Я во все глаза пристально наблюдал за ним, ожидая, что он выкажет хоть малейший намек на то, что огорчен или возмущен таким поворотом дел. Но если какие-то возражения у него и имелись, то он очень ловко их скрывал. Он даже склонился над столом, глядя, как карандаш выводит в блокноте его ответ, и беззвучно повторяя по буквам одними губами: «М-е-й-д-и-н».
— Ей достается все?
Нолан опять закивал. У него и на сей раз имелся правильный ответ.
— Все три сотни акров. Дуайт написал завещание, как только они с Мейдин поженились.
Я постарался, чтобы мой голос звучал очень спокойно.
— Там сказано, что она все унаследует от Дуайта?
Нолан склонил голову к плечу, обдумывая вопрос.
— Ну, там, кажется, говорится, что она получает все, если проживет на тридцать дней дольше Дуайта. Что-то вроде этого.

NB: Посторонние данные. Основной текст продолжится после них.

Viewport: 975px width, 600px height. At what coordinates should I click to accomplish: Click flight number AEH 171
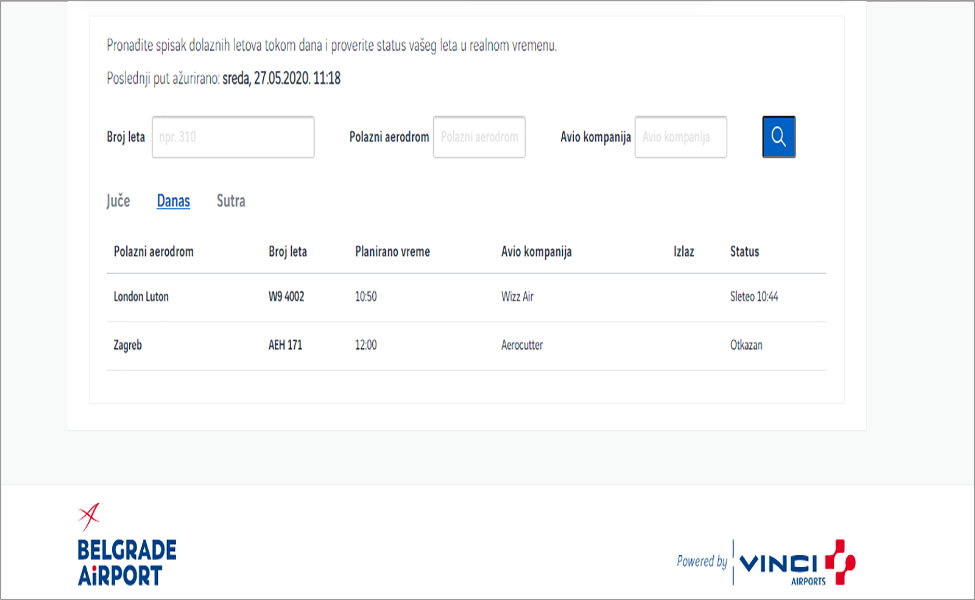(x=285, y=345)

Нолан имел в виду довольно стандартную формулировку при составлении завещаний: «Если такой-то или такая-то переживет усопшего на тридцать дней». Мне объяснял адвокат, что иакая формулировка используется потому, что обычно для утверждения завещания требуется примерно месяц.
Интересовало меня нечто другое. А именно: откуда Нолан столько знал о завещании брата? Случайно, или ему пришлось попотеть, чтобы это выяснить?
Я кашлянул.
— Ну, разве это справедливо, чтобы жена завладела всей собственностью? Я хочу сказать, что тебе, вероятно, приходила в голову мысль, что по-хорошему надо бы и тебе что-то оставить.
Все внимание я сосредоточил на его реакции.
Если я ожидал увидеть хотя бы слабый проблеск затаенной досады, то меня ждало разочарование. Нолан только плечами пожал.
— Не-е, тут все по честному. Дуайт был старшим, а у нас, Пакеттов, так заведено — земля всегда переходит к старшему. — Нолан поднял на меня глаза и легко улыбнулся. — Я с детства об этом знал, и даже не мыслил другого поворота.
Интересно, не кривишь ли ты душой, засомневался я. Вспомнилась почему-то история Каина и Авеля.
— Ты и в самом деле никогда не мечтал получить хотя бы часть земли?
В ответе Нолана звучало неподдельное удивление.
— А зачем она мне? У меня отличная работа, знаете, в гараже братьев Макафи, и меня ничуть не прельщает фермерский труд.
Я смотрел на него с недоверием. Неужели это правда?
Нолан снова улыбнулся.
— Честно говоря, я, может, и жалел бы, достанься эта земля кому-то кроме Мейдин, — он откинулся на спинку стула, и его мальчишеское лицо осветилось беззастенчивым обожанием. — Н-да, вот это женщина. Истинная леди.